> **SOURCE DOCUMENT**:
● ● ● ● ●

Topic: ∃∀∃ statements in geometric logic

Morgan Rogers (he/him) (Apr 07 2022 at 12:32):

A fragment of logic often considered in topos theory is geometric logic. A geometric theory is based on a signature as one might expect (one may have finitary relation symbols, function symbols, or both), and we are allowed to construct formulae by finitary conjunctions, existentials, and arbitrary ("small") disjunctions [note that disjunctions and conjunctions aren't allowed to be dependent here]. Axioms of a geometric theory are "sequents", taking the form $\phi \vdash_{\vec{x}} \psi$, where $\phi,\psi$ are geometric formulas and $\vec{x}$ is a 'context' containing all of the free variables (with types consisting of sorts) appearing in $\phi$ or $\psi$. The intended interpretation of this is "for all possible values of the variables in $\vec{x}$, if $\phi$ holds, then $\psi$ holds".

Since the formulas are allowed to be built with existential quantifiers but not universal quantifiers, this generally enables us to construct formulae presenting first order (infinitary) ∀∃ statements. However, extending these to ∃∀∃ statements seems impossible in general.

Consider, for example, the theory of categories (this is an essentially algebraic theory, and considering it as such we will only build the 1-category of categories as models of the theory in Set). An extension of this theory is the theory of categories having a terminal object. If we expand the signature for the theory of categories to include the terminal object as a constant, we have no problem expressing this as a geometric theory. However, the result is the theory of categories with a chosen terminal object. If I want to present the theory of categories with an unspecified terminal object, I need an ∃∀∃ statement, "there exists an object $t$ such that for all objects there exists a unique morphism from that object to $t$". Is it possible to express this in geometric logic?

● ● ● ● ●

> **RECORDED INFORMATION**:
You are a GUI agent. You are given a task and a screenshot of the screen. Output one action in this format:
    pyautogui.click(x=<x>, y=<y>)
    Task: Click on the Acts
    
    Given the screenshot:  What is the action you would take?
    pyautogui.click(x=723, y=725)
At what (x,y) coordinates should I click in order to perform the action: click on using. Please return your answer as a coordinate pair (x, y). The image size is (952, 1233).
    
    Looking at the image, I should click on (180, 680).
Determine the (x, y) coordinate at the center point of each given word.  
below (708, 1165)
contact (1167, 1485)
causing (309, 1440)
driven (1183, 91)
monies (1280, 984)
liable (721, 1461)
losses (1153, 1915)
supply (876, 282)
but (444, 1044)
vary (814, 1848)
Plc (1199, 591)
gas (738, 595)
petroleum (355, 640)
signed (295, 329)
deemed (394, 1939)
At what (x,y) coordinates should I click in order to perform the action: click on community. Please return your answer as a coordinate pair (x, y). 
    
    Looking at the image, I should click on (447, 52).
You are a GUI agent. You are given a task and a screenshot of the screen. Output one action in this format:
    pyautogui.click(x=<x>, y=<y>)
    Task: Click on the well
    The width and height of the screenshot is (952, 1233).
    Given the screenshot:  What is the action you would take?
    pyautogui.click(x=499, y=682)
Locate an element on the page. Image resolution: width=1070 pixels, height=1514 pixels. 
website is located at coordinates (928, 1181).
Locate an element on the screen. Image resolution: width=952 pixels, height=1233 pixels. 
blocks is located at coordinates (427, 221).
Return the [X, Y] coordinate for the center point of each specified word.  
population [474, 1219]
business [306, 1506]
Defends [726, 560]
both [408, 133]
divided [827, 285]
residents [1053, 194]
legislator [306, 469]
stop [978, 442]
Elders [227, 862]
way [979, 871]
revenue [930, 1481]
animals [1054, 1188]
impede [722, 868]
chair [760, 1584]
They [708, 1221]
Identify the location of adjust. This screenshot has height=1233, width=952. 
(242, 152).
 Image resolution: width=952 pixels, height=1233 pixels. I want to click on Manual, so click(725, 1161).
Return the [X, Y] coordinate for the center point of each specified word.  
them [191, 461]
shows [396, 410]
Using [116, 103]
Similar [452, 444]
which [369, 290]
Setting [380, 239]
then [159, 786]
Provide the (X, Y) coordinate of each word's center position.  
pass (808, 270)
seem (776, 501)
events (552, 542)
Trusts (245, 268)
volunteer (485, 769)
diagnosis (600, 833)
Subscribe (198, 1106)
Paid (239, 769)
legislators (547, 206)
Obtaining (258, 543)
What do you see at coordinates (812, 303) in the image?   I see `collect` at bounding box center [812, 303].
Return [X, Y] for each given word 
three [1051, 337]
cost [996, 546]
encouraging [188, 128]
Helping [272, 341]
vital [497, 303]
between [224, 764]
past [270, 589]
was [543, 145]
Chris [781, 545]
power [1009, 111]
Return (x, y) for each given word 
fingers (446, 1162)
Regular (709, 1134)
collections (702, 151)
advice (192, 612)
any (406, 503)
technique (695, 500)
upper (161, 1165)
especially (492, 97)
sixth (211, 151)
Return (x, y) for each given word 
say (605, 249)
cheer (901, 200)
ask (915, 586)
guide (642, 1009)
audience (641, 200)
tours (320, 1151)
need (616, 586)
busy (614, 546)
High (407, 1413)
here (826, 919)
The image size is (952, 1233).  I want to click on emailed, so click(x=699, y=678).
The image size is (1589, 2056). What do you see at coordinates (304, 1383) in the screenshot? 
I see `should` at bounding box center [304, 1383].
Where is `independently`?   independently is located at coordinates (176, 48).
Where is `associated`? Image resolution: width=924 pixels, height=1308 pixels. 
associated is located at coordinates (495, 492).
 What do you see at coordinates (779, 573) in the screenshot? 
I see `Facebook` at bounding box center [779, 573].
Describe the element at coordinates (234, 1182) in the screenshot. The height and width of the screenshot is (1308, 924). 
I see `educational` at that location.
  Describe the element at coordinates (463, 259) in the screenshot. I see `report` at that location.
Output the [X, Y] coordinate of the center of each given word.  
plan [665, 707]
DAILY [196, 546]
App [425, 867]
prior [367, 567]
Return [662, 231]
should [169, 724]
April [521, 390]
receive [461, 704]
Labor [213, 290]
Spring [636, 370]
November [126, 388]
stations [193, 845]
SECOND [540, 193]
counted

● ● ● ● ●

> **EXERCISE INSTRUCTIONS**:
1. In the post on geometric logic, what theory results from adding the terminal object to the signature as a constant?
2. Continue the post on geometric logic from its final sentence.

> **OUTPUTS**:
1. The theory of categories with a chosen terminal object.

2.
The reason I suspect this should be the case is that there is a localic geometric morphism from the classifying topos for "categories with a terminal object" to the classifying topos for categories. The surjection-inclusion factorization of this morphism produces a subtopos of the latter topos, which classifies a quotient of the theory of categories (a theory obtained by just adding axioms); this subtopos is the minimal subtopos such that every category with a chosen terminal object has a classifying morphism (as a category, ignoring the chosen terminal object) which factors through the subtopos. First-glance intuition says that this subtopos should classify the theory of categories having an unspecified terminal object!
On the other hand, it being possible might amount to the claim that given a category with at least one terminal object I can always choose one, which taken altogether looks like an unreasonable choice principle. Any suggestions?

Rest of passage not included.